Yeni Üyelik
1.
Bölüm

🎭GİRİŞ🎭

@mavimsu_

 

 

 

 

Hiç gözlerini kaldırıp, sonsuz maviliklere dalıp, ufuk çizgisine baktın mı? O yer, gökyüzünün kucak açtığı topraklarla buluştuğu, ince ve uzun bir hat gibidir. İnsanlar ona ‘ufuk’ der, ama bu isim yanlış! Aslında onun adı ‘sonsuzluk’ olmalı. Yol alırsın, adımlarını sürersin, adımlarca atarsın adımlarını; fakat sonunda tükenirsin. Çünkü o ufuk çizgisine erişmek, ona varmak mümkün değil. O, hep bir adım ötede, ulaşılmaz bir hayal gibi durur. İşte bu kitap, hayalleri ulaşılmaz olanlara armağanımdır. Yine de pes etmeyip çabalayanlara hediyemdir. Sonunu bile bile o yolda yürüyenlere emanetimdir.

 

"1995"

 

Genç adam, içinde yer edinen karanlık duyguların ve seslerin anlamını çözemez bir hâldeydi. Aniden ortaya çıkan ve tüm varlığını esir alan bu huzursuzluğun sebebi ne olabilirdi? Bir eli, siyah saçlarının arasına kaydı; kalın parmaklarını, telli saçları arasında gezdirdi durdu. Başına saplanan ağrılar, ağrı eşiği yüksek olan bu adamı bile rahatsız etmeye yetmişti. Başının ağrısına, kalbinin sızısı da eklendiğinde, ne yapması gerektiğine karar veremez bir duruma düşmüştü.

 

Arkadaşıyla sahilde oturup balık tutmaya devam mı etmeliydi, yoksa evine gidip ailesini kontrol mü etmeliydi?

 

Adam, denizin dalga dalga seslerine odaklandı; denizin kokusunu içine çekti. İçinde anlamsız bir savaş vardı; ok yaydan çıkmış, silahlar kuşanılmıştı. Belki de savaş, yoktan başlamıştı. Evet, çoktan değil; savaş, yoktan, bir hiç uğruna başlamıştı.

 

Aile önemliydi; adamın ailesi, onun için önemliydi. Öz olmaması, neyi değiştirirdi? O insanlar, onun için önemliydi.

 

Oturduğu yerden hızla kalktı; izci sandalyesi, onun kalkmasıyla beraber yere devrildi. Çıkan gürültü arkadaşının bakışlarının ona değmesine neden oldu. Dündar Aksel, elinde tuttuğu oltayı gelişigüzel yere fırlattı. Arkadaşını çok sık böyle görmezdi; içinde yer edinen huzursuzluğu iliklerine kadar hissetmişti. Arkadaşı için bir şeyler ters gidiyordu; sebebi neyse, bunu öğrenmesi gerekirdi.

 

“Bir sorun mu var, Attila?” diye sordu Dündar.

 

Atilla, bir o başa bir bu başa gidip geliyordu. Arkadaşının sesini duyduğunda, bakışlarını olduğu yerden çekip ona sabitledi: “Var.”

 

Attila’nın sesi anlamsızca sert çıkmıştı. Şu an için neden öfkeli olduğunun o da bilincinde değildi. İçinde yer edinen öfke duygusu, damarlarında akan kan gibi bütün vücudunu çepeçevre sarıp sarmalamışken, adeta öfkeye bürünmüş bir hâldeyken bile, neden öfkeli olduğuna anlam veremiyordu.

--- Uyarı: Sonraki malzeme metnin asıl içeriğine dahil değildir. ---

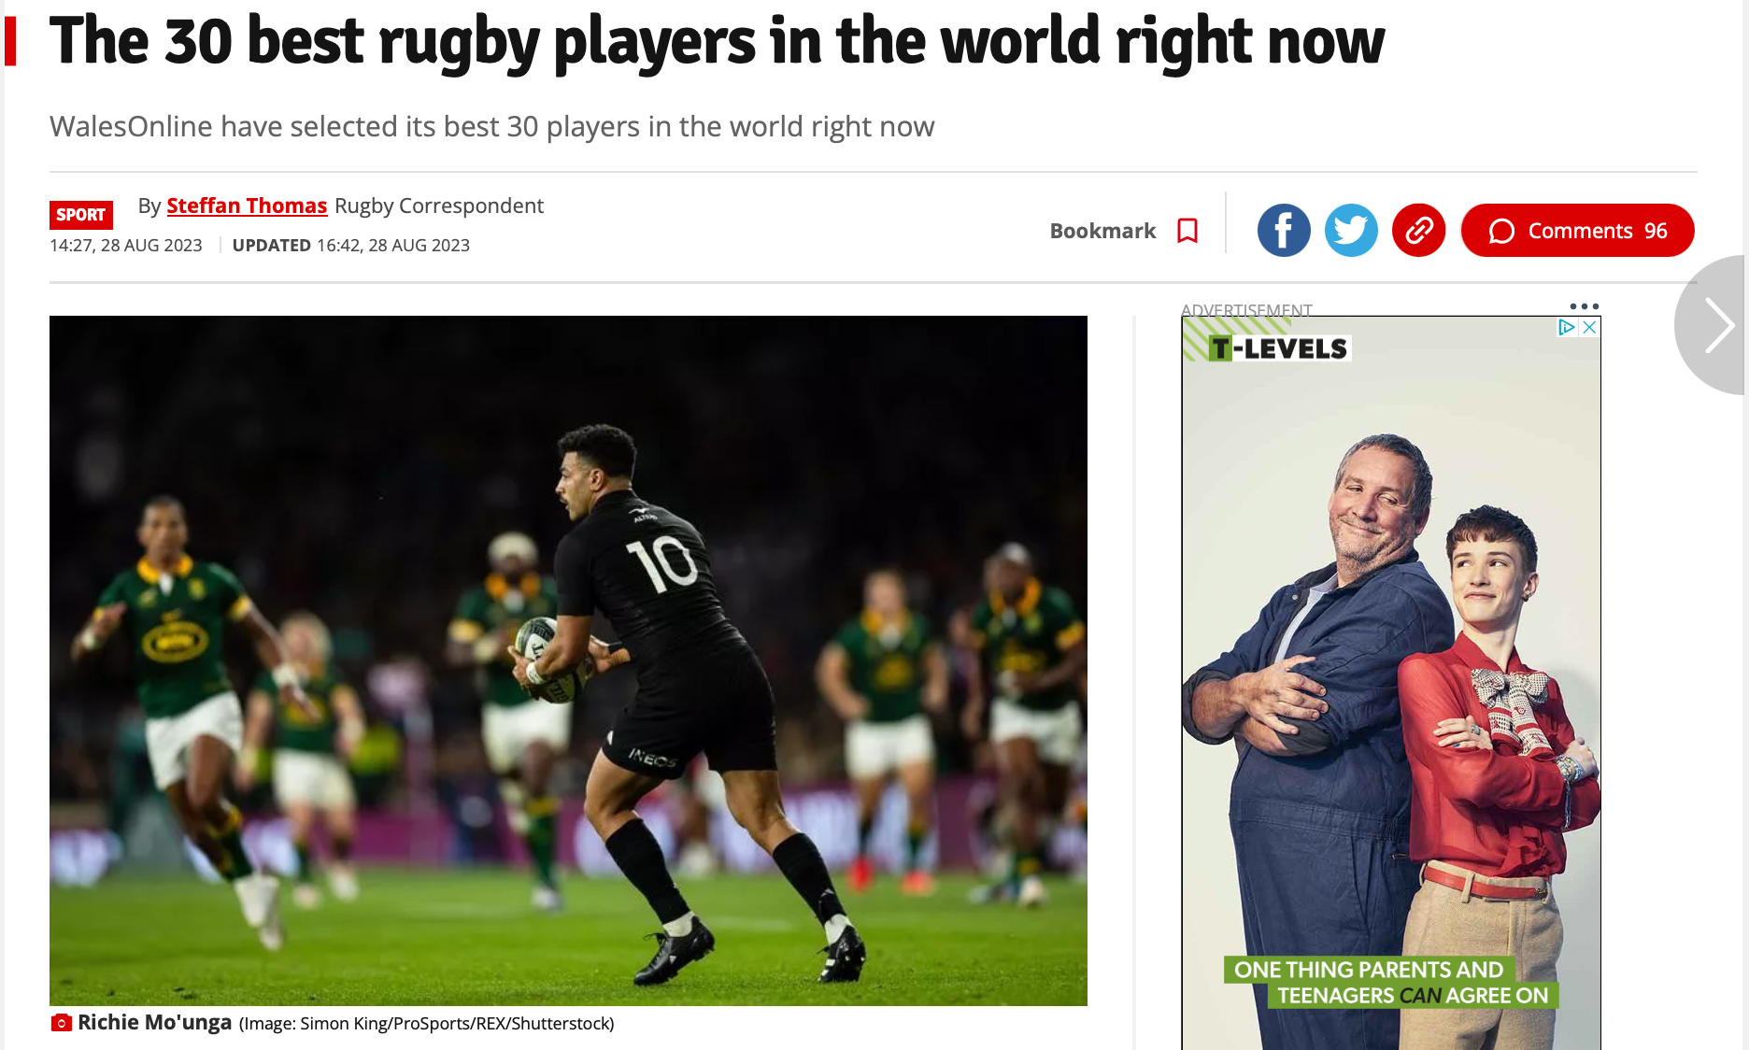
Task: Click the Richie Mo'unga caption text
Action: [154, 1023]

“İyi, gidip çözelim o zaman,” dedi Dündar.

Attila, arkadaşına baktı. Dündar böyle biriydi; bir sorun varsa, o sorunu daima ortadan kaldıracak çözüm bulmaya yeminliydi. Bedeli her ne olursa olsun, ne kadar imkansız olursa olsun, Dündar Aksel daima olmayanı olduran bir adamdı.

Henüz 20’lerin başındaki iki genç delikanlı, o an birbirlerinin gözlerinin içine baktılar. O ana kadar Dündar’ın içinde huzursuzluğa dair hiçbir iz yokken, birbirlerinin gözlerinin içine baktıkları an, ters giden şeyin ne olduğunu anladılar. Hissetmek böyle bir şeydi; bir şey olduğunda hissedersin, sevdiğin birine bir şey olduğunda hissedersin, sevdiğin birinin sevdiği birine bir şey olduğunda yine hissedersin. Çünkü hissetmek tam olarak böyle bir şeydi. Acıyı değil, sevdiğinin acısını hissedince hissetmiş olursun.

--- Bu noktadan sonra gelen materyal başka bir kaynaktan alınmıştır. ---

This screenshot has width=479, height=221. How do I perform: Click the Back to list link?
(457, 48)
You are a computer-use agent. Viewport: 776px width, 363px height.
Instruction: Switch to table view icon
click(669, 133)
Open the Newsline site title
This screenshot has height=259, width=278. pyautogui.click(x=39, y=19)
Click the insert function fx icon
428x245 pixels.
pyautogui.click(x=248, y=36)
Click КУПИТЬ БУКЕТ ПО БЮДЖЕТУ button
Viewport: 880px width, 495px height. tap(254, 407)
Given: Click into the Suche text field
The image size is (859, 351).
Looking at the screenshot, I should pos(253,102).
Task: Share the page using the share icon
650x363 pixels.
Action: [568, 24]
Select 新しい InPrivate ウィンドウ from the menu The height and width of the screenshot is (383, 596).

“Siktir!” demişti Dündar. Oysa Attila, arkadaşı gibi kalıp küfür etmek yerine, çoktan bir ok gibi yayından fırlamış ve evine doğru yola çıkmıştı.

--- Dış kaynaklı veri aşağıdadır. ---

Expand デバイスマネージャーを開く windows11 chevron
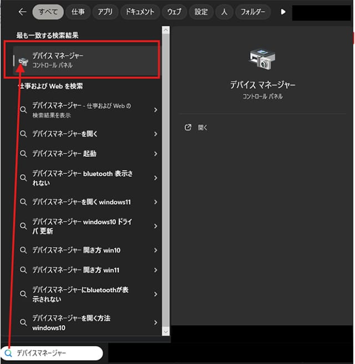This screenshot has height=364, width=355. (x=155, y=202)
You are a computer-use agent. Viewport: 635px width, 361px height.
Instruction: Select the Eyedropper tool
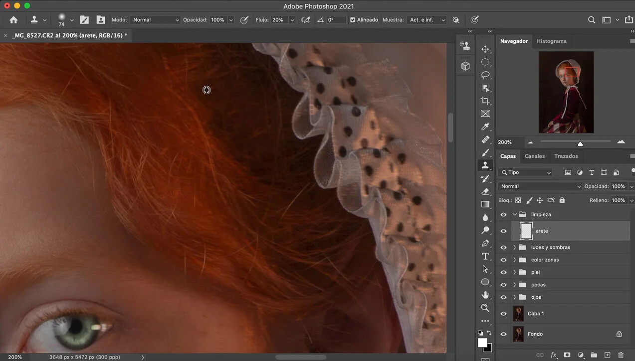point(485,127)
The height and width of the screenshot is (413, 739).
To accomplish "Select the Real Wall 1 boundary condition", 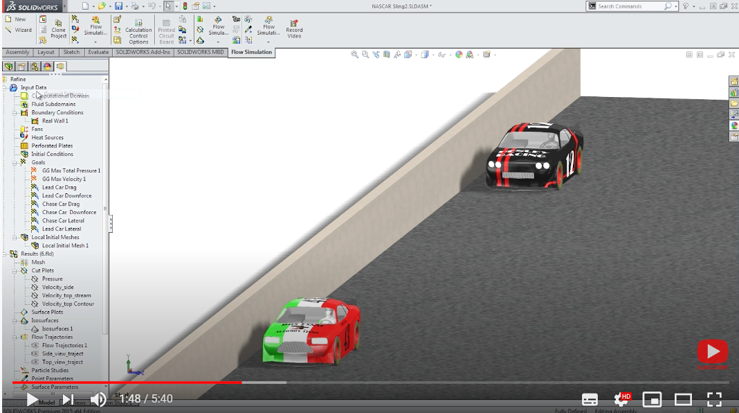I will [54, 121].

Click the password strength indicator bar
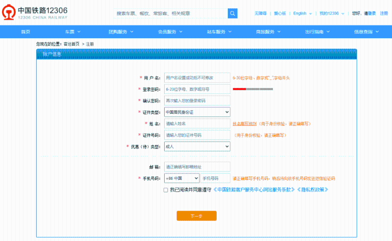[x=252, y=89]
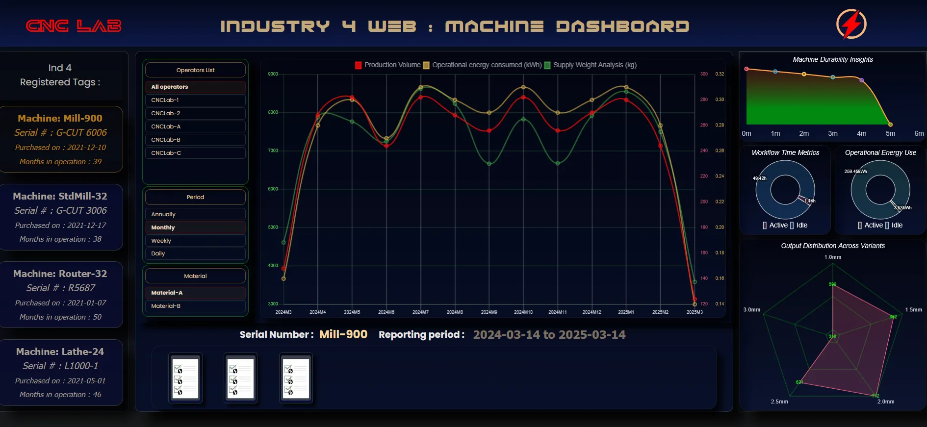The image size is (927, 427).
Task: Click the 4m data point on durability chart
Action: pos(862,80)
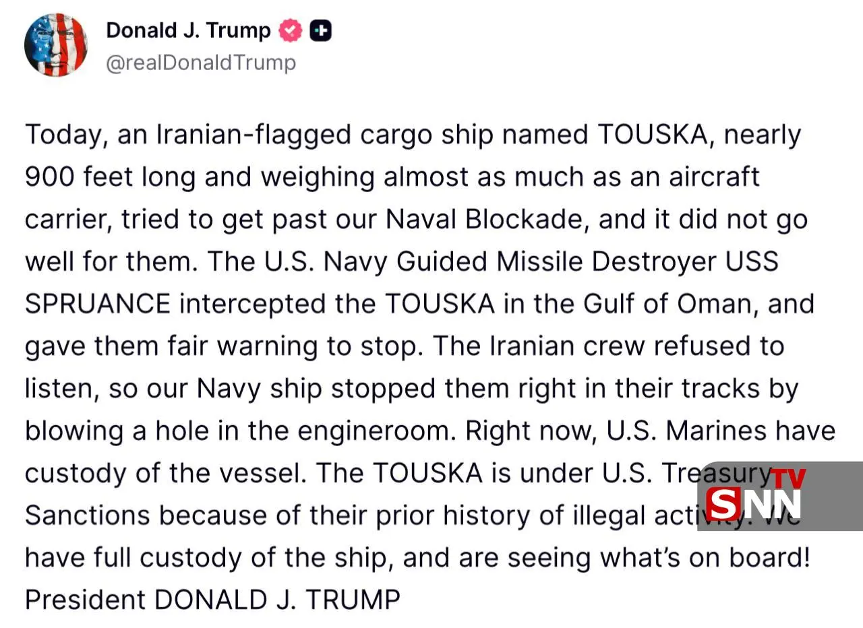
Task: Click the black plus badge icon
Action: point(320,30)
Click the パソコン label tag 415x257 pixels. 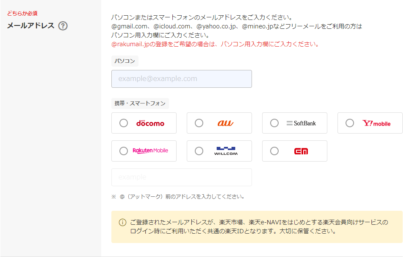125,61
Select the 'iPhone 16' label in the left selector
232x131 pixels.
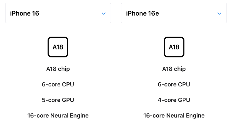pyautogui.click(x=24, y=13)
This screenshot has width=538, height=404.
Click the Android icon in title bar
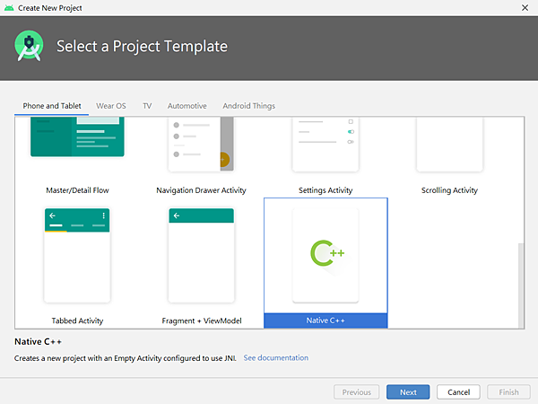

Dündar ise, etrafında onu korumakla yükümlü olan adamlarına emirler yağdırıp, Attila’nın evine doğru yola çıkmalarını emretmişti. Kendisi de arkadaşının peşinden gitmek için adımlarını ve öfkesini hızlıca devreye sokmuştu.

Bir deli vardı; bariz bir şekilde ortadaydı. Bir deli vardı ve o delinin elinde delicesine bir güç vardı. Attila, o deliden nasibini gün geçtikçe almaya devam ediyordu. Ancak bu kez, bu kadarını o bile beklememişti.

Attila, ne kadar zamanın geçtiğini bilmiyordu; geçip giden bu zamanın onu ne kadarını tükettiğini hesap edemiyordu. Boğazında bir yumru, yutkunamıyordu; koruyamamanın ağırlığı, ailesini, neslini koruyamamanın yükü omuzlarında yük oluyordu. Adamın yeni yeni ortaya çıkan kamburu ona ağır geliyordu. Bir savaşı vardı, ailesiyle idi; korumakla mükellef olduğu kimseler vardı ve işte o kimseler de ailesinin ta kendisiydi. Adamın barışı ailesiyle iken, savaşı yine ailesiyle idi. Nihayetinde, yolun sonunda, iki katlı müstakil bir konak görüş alanına girmişti. Onun evi...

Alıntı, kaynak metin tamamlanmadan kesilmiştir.